Intravenous infusion of mesenchymal stromal cells (MSCs) is thought to be a viable treatment for numerous disorders. Although the intrinsic immunosuppressive ability of MSCs has been credited for this therapeutic effect, their exact impact on endogenous tissue-resident cells following delivery has not been clearly characterized. Moreover, multiple studies have reported pulmonary sequestration of MSCs upon intravenous delivery. Despite substantial efforts to improve MSC homing, it remains unclear whether MSC migration to the site of injury is necessary to achieve a therapeutic effect.

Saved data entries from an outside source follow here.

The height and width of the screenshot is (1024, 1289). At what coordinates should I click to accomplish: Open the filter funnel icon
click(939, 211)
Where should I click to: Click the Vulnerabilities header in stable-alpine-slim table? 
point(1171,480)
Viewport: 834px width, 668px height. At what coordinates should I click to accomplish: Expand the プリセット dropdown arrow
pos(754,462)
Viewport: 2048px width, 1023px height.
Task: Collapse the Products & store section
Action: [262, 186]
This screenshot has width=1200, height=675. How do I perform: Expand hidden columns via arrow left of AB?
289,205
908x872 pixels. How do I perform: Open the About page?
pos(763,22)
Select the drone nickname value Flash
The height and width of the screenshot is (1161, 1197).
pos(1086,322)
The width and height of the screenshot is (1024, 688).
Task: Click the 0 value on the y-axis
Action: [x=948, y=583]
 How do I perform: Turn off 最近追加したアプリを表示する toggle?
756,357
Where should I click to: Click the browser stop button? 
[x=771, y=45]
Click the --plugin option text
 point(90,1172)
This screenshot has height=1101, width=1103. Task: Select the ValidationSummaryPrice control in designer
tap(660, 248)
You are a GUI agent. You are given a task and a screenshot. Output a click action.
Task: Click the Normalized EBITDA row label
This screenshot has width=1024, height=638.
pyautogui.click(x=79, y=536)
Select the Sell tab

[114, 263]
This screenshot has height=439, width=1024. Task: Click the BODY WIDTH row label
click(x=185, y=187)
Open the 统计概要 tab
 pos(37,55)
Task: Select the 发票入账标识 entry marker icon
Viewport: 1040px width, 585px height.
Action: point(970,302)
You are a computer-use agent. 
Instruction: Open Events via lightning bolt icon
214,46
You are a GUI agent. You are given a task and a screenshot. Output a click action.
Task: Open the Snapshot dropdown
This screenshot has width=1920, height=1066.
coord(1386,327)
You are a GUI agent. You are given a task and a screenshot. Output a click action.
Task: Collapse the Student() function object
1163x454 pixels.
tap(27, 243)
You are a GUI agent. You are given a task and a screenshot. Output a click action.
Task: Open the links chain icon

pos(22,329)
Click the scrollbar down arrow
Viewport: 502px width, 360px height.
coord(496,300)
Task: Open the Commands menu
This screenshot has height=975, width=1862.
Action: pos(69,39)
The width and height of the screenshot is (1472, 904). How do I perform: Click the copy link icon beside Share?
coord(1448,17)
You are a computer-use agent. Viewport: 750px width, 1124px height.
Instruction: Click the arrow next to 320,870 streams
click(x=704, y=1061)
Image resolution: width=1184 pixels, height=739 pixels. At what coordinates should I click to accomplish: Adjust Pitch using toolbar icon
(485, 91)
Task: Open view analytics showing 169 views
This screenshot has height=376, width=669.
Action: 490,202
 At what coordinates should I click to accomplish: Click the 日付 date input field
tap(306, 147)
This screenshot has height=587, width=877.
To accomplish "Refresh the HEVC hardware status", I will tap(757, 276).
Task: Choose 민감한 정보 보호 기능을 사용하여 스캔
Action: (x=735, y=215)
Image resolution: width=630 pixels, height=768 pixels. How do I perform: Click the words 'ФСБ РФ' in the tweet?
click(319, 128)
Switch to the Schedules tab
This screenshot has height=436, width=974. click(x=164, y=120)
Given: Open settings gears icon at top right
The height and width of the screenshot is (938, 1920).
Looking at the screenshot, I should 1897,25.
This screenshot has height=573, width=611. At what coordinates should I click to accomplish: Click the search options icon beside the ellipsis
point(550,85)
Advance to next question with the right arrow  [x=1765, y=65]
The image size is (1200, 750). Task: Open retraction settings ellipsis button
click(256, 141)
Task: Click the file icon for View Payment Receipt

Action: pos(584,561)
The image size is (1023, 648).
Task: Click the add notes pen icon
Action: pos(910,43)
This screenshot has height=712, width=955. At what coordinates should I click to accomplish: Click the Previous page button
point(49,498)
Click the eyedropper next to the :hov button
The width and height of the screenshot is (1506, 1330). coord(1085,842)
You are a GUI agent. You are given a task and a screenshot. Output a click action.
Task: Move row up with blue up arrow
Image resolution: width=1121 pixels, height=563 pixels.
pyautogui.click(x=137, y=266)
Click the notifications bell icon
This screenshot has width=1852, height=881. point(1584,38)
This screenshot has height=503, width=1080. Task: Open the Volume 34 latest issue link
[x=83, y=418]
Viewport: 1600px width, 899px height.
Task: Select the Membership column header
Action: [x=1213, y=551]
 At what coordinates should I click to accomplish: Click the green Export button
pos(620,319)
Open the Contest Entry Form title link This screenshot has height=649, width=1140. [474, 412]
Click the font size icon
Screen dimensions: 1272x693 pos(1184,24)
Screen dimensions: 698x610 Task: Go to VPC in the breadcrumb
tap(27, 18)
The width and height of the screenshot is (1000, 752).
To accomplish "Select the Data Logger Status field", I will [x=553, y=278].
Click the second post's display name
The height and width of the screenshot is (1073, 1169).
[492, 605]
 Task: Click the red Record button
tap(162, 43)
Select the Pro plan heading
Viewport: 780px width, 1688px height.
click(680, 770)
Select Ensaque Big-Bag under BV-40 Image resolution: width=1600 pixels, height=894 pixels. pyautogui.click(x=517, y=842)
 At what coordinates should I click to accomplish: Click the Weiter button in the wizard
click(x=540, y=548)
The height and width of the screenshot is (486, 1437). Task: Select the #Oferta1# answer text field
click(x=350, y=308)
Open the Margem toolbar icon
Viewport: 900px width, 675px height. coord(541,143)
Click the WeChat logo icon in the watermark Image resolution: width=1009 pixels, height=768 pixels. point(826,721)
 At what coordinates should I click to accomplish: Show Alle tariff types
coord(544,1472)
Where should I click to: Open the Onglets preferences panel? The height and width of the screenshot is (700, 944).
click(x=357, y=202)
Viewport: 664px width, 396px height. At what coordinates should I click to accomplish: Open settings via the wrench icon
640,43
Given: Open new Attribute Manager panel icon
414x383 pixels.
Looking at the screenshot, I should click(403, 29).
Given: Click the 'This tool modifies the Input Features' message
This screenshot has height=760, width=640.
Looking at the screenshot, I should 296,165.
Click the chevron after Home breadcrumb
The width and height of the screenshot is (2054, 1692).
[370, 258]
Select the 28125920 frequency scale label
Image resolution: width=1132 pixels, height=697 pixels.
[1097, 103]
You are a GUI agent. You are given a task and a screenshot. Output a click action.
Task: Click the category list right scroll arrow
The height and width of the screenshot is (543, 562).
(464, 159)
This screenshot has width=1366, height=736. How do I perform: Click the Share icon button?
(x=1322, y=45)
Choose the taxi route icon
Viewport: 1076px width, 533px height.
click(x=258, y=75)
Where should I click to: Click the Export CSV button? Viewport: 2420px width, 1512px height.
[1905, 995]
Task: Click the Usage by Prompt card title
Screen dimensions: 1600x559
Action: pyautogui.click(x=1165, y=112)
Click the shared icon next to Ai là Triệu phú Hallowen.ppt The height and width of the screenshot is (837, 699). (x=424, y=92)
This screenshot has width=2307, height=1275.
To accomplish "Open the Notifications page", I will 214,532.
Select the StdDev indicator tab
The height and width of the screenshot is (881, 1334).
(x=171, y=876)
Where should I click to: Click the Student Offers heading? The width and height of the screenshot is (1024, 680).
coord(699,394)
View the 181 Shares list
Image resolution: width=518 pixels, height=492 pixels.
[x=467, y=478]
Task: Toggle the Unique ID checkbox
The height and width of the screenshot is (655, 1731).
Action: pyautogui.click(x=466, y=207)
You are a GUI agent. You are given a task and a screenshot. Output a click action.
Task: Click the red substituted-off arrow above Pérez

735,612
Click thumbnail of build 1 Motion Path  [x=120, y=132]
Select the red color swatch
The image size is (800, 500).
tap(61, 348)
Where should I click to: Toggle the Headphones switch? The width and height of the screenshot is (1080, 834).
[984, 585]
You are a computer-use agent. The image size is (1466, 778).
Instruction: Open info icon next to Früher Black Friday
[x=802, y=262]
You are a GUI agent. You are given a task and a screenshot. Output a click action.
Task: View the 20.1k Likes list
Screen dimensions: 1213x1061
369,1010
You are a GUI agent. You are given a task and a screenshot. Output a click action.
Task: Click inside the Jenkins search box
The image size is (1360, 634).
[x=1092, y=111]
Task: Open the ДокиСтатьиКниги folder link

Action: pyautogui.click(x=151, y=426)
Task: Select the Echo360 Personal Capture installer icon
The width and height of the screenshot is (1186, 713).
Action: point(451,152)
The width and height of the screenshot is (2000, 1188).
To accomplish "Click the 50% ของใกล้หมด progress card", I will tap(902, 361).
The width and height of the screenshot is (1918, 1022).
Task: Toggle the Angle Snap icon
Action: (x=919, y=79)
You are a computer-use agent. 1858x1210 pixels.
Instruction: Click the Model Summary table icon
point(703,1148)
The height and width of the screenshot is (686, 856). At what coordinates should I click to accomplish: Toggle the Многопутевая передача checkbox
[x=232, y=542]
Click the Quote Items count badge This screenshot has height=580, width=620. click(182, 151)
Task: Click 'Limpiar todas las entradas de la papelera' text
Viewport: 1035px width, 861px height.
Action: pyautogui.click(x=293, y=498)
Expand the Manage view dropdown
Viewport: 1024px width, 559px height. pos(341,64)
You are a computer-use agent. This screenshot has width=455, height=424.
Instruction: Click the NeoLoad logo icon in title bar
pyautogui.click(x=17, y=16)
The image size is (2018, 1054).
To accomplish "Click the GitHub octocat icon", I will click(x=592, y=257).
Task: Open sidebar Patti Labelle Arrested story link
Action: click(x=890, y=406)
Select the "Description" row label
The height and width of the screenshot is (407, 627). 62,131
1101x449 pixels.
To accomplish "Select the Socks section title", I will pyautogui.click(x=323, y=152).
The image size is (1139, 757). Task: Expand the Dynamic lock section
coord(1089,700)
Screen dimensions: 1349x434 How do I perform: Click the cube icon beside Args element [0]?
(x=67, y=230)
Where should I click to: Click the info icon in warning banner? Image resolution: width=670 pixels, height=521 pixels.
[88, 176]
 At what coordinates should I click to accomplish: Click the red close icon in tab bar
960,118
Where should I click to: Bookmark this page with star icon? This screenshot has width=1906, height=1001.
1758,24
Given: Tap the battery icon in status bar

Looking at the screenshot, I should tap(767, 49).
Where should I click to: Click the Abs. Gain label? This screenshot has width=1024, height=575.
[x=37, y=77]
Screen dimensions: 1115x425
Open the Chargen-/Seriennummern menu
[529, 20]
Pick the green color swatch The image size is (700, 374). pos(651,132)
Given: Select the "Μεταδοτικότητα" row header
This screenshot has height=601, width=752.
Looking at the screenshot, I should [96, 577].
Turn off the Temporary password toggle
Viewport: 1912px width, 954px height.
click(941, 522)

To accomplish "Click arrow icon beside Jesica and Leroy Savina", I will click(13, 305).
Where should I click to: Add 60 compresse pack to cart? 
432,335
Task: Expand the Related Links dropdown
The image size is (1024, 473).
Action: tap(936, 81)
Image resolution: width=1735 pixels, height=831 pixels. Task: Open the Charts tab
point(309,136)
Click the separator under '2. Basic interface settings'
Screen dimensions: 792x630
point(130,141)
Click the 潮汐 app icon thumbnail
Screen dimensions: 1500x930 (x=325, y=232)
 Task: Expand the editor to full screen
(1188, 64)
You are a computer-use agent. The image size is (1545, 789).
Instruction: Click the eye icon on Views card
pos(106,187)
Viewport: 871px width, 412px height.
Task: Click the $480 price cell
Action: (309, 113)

Using a murine excisional wound healing model, we offer an explanation of how sequestered MSCs improve healing through their systemic impact on macrophage subpopulations. We demonstrate that infusion of MSCs leads to pulmonary entrapment followed by rapid clearance, but also significantly accelerates wound closure. Using single-cell RNA sequencing of the wound, we show that following MSC delivery, innate immune cells, particularly macrophages, exhibit distinctive transcriptional changes. We identify the appearance of a pro-angiogenic CD9+ macrophage subpopulation, whose induction is mediated by several proteins secreted by MSCs, including COL6A1, PRG4, and TGFB3. Our findings suggest that MSCs do not need to act locally to induce broad changes in the immune system and ultimately treat disease.